Matchmaker Benchmarking Metrics
This is a work in progress page for determining the metrics to measure for benchmarking the 4 different algorithms of matchmaking:
- By experts (adaptation at runtime possible?)
Quote from DoW, WP204 description: "A metric for comparison will be defined, reflecting the effectiveness, efficiency and user satisfaction of the resulting solution, as well as the development effort for the matching algorithm and its resources (i.e. rules, training data)."
Independent variables (to be controlled as much as possible):
- User (inherently non-constant)
- GW: Measurement/user tests under consideration of the following variables (by pre-questionnaire)

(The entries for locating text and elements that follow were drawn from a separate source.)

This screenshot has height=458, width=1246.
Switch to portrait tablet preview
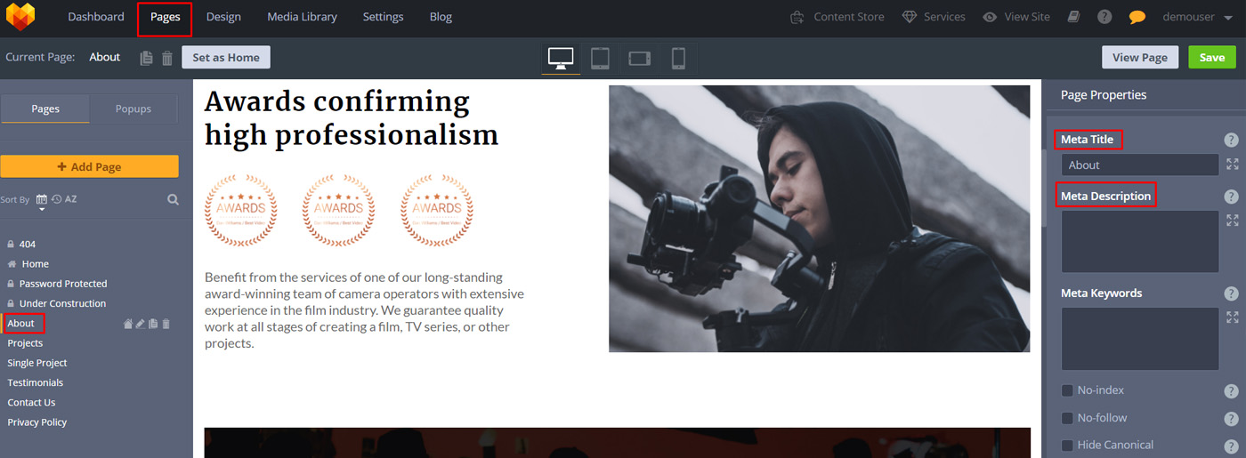[x=600, y=59]
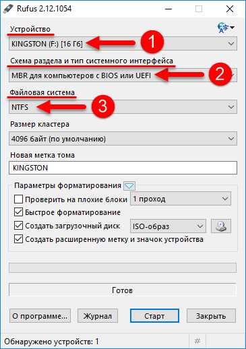Viewport: 246px width, 349px height.
Task: Open the Устройство KINGSTON device dropdown
Action: pyautogui.click(x=123, y=44)
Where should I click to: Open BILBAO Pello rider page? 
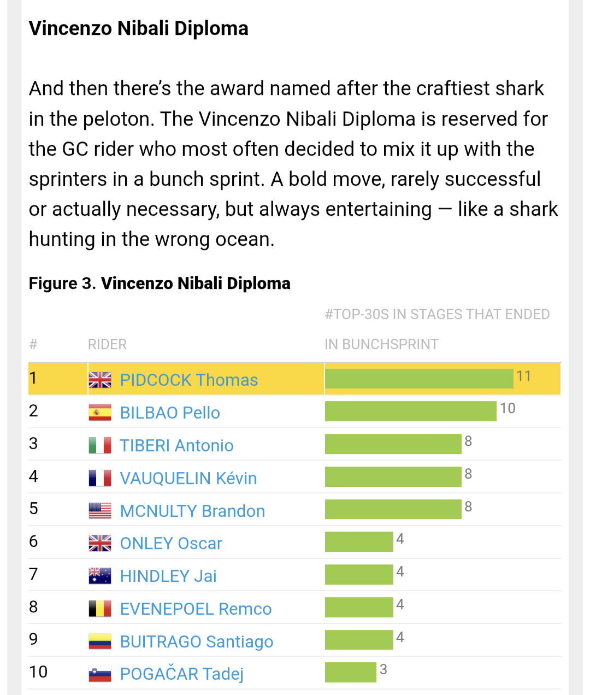[170, 413]
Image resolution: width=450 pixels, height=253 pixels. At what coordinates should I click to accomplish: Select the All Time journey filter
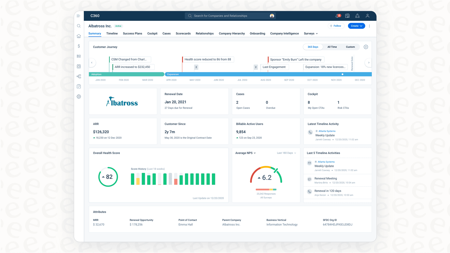pos(332,47)
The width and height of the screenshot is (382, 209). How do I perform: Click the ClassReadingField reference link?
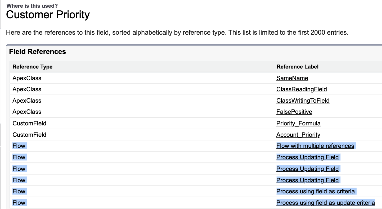302,89
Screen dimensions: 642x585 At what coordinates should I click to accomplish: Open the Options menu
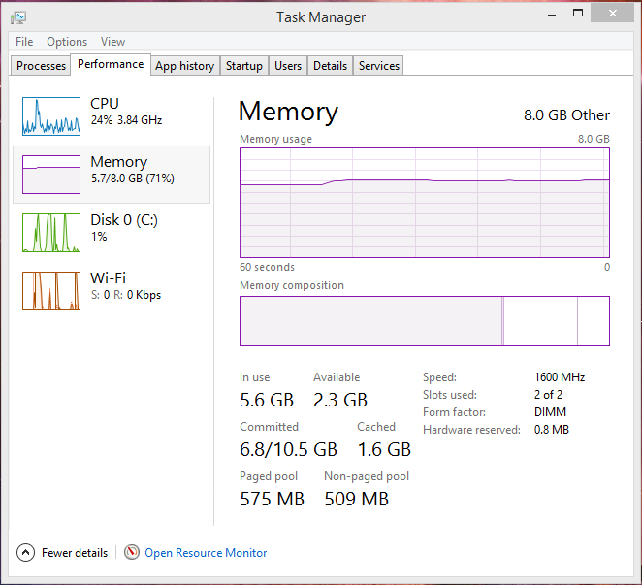[x=67, y=42]
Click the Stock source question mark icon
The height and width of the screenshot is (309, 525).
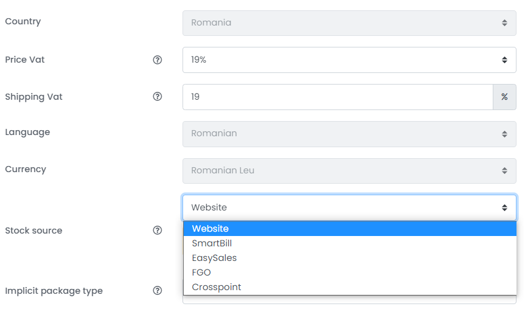click(158, 231)
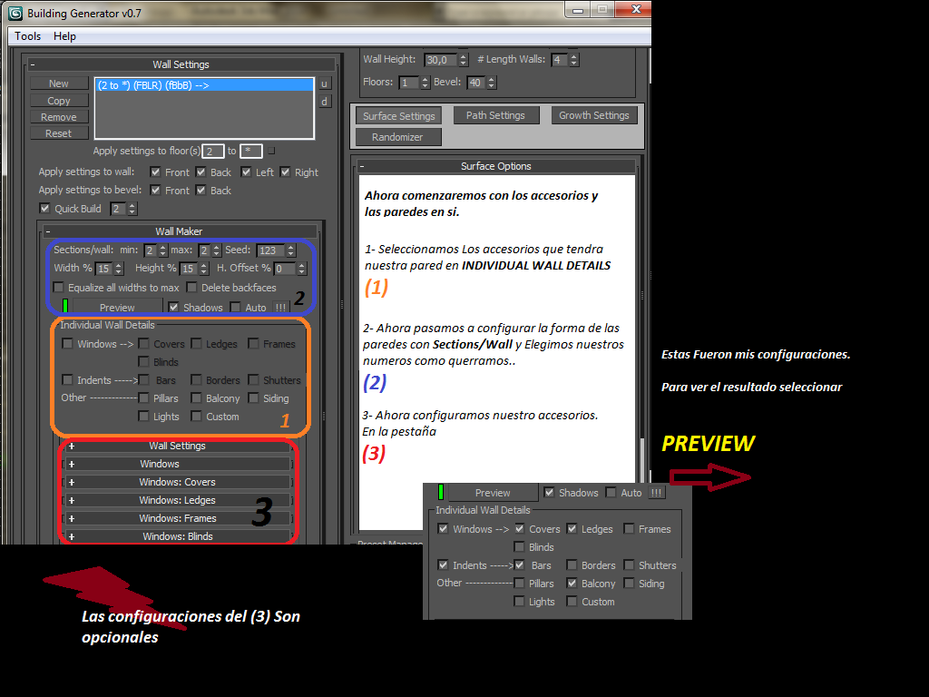
Task: Click the 'u' move-up button beside settings list
Action: point(325,83)
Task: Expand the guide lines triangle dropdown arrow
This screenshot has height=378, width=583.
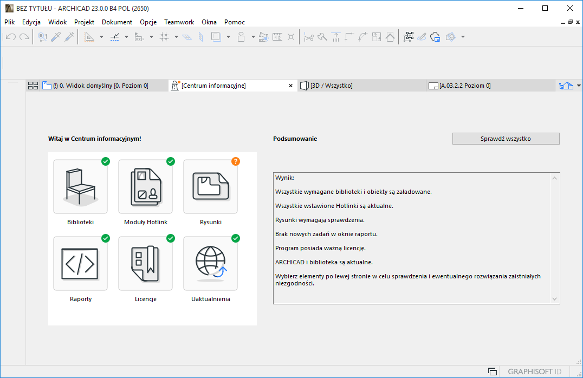Action: [x=101, y=37]
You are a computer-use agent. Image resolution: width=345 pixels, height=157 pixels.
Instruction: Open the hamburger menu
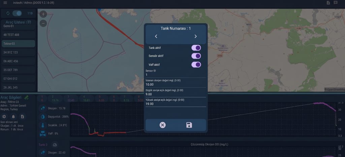[5, 3]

- User is aware of/misses some preference set attribute
- User is aware of/misses settings of some AT
- User is aware of/misses settings of some app (browser, settop box, kiosk, mobile phone)
- Note: This applies to the AT or applications that the users are commonly using, not the Cloud4All platform.
- Application and tasks (constant for all conditions)
- User interface of the application
- User interface for changing the settings
- Environment (keep constant)
- Type of matchmaker
- State of matchmaker (e.g. number of user preference sets available)
- User preference set known or not
We need to differentiate between user we have a preference set for, and those we don't have a preference set for. We may not be able to test users with preference sets in the first iteration.
For usage of the metrics, see the table in the page Cloud4all Testing: Essential Registry Terms.
Success criteria for WP204 (from DoW)
- First iteration (M18): All algorithms score at least 50% of the expert-provided solution.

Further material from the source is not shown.